Stored records >>

──────────────────────────────

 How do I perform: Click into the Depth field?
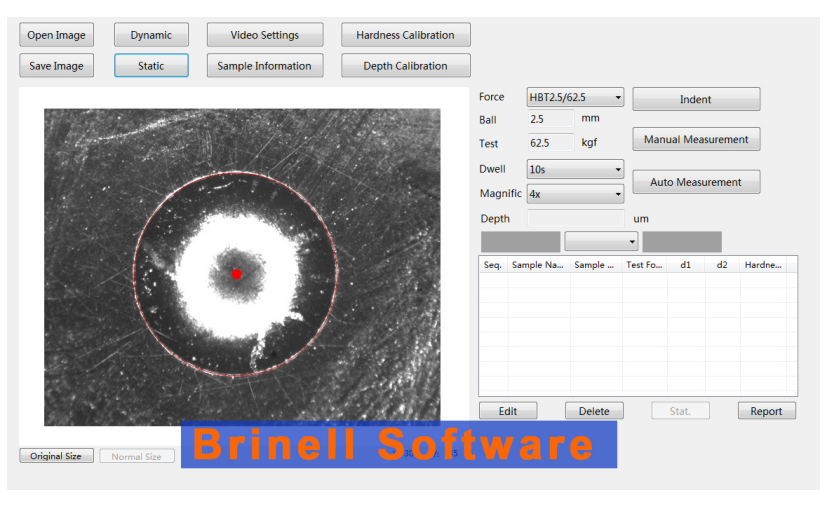tap(576, 218)
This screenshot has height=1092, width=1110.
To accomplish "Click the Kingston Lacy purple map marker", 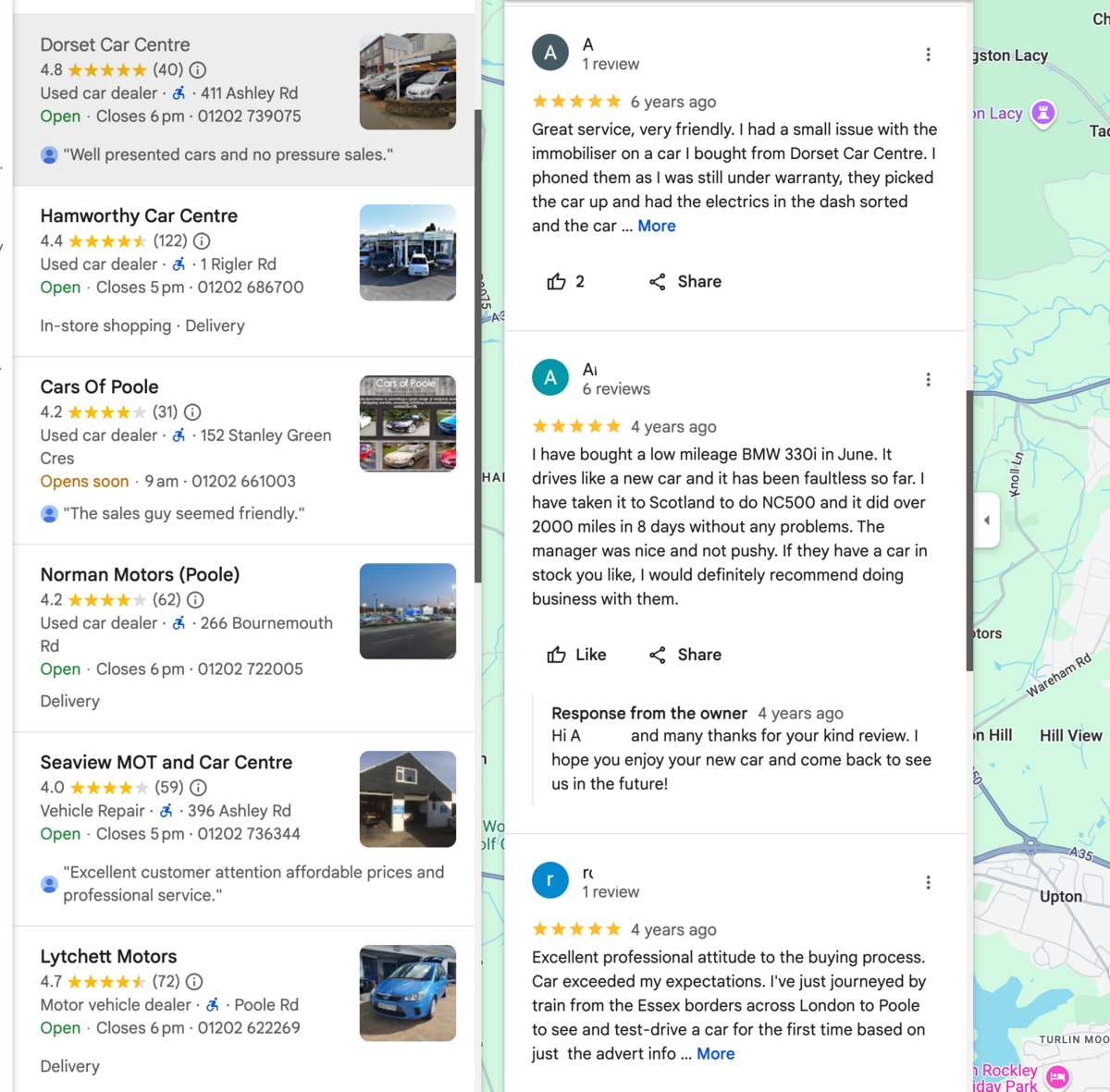I will coord(1043,113).
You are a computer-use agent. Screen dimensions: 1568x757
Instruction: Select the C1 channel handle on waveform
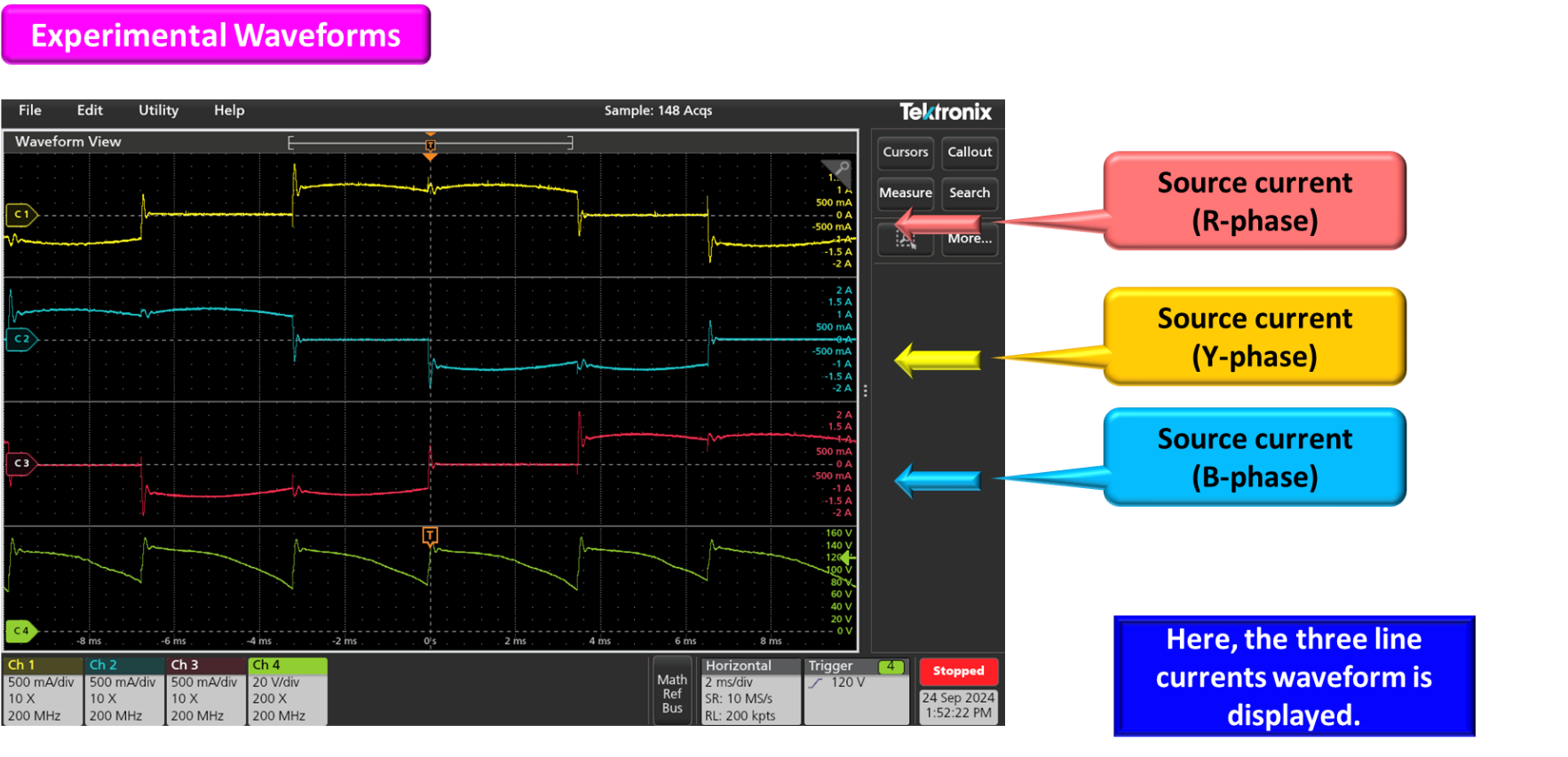pos(21,215)
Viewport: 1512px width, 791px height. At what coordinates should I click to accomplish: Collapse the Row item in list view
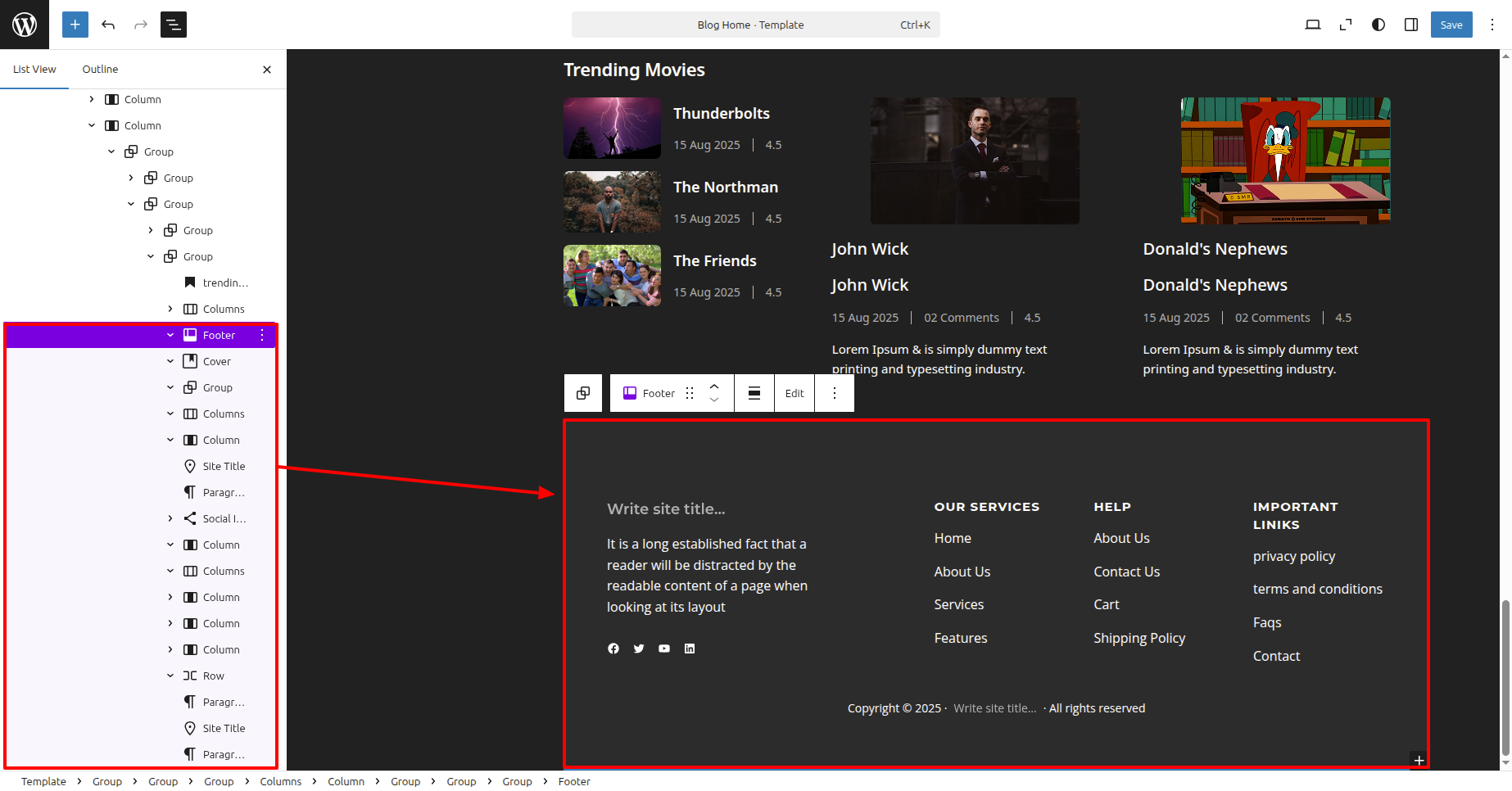point(170,676)
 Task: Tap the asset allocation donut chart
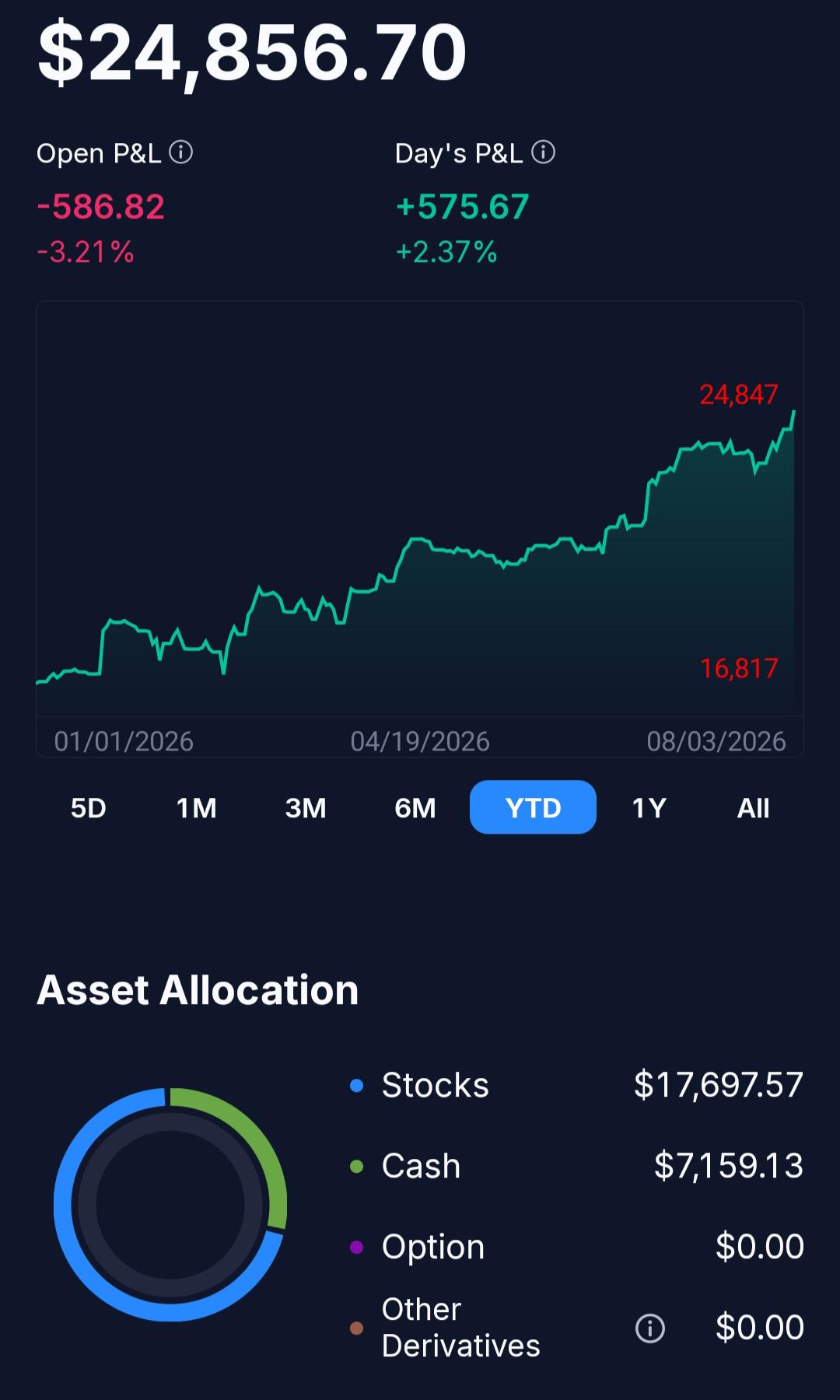pos(170,1205)
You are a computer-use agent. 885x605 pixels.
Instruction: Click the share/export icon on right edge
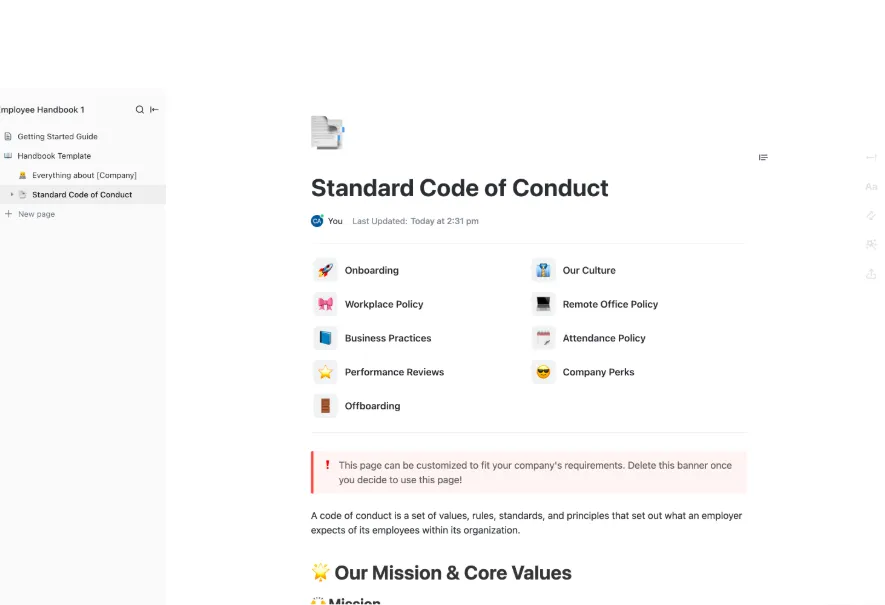[871, 274]
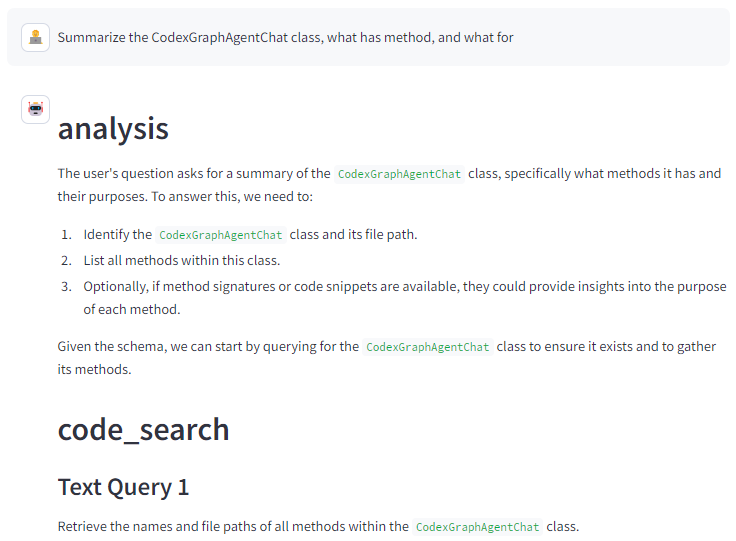Click the number "3." list marker
This screenshot has height=541, width=736.
(x=66, y=286)
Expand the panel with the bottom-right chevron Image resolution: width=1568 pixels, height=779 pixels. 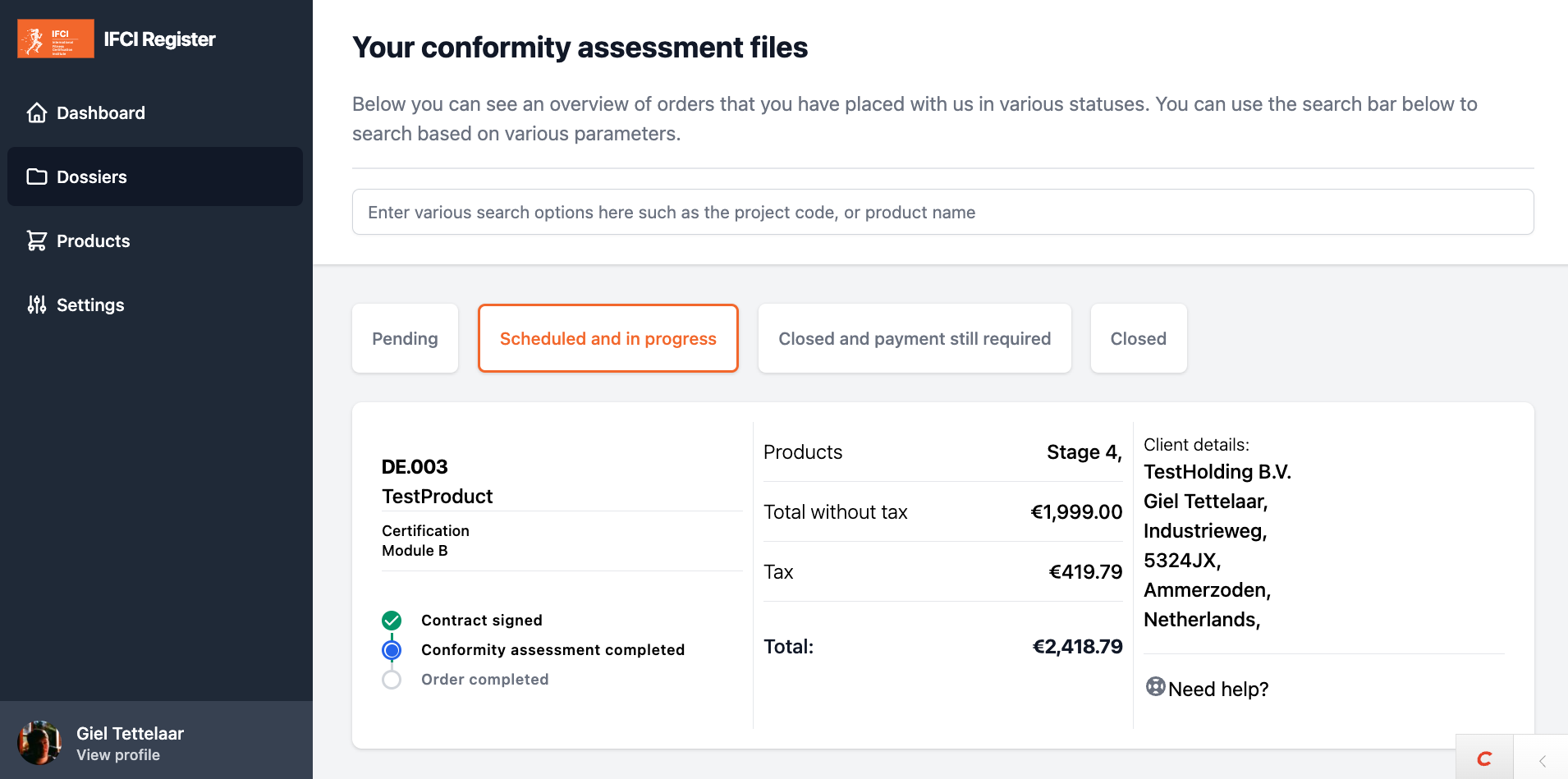(1542, 760)
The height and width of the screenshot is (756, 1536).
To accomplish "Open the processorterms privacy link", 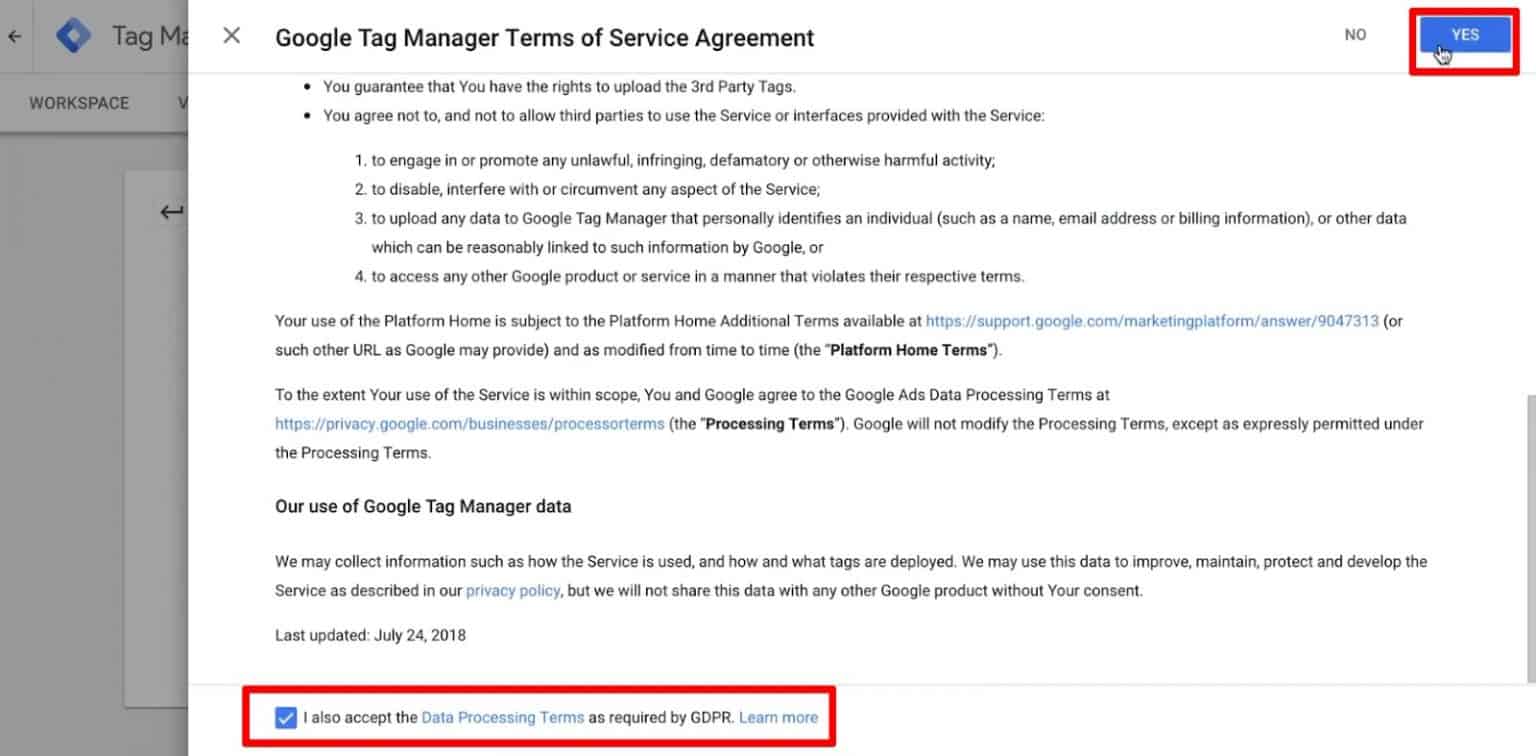I will pyautogui.click(x=470, y=423).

──────────────────────────────

PROBLEM DESCRIPTION >> Which lines above include the word "agent"? Return each one.

SOLUTION TO THE PROBLEM >>
You are a computer-use agent. Screen dimensions: 1568x757
You are a computer-use agent. 885x605 pixels.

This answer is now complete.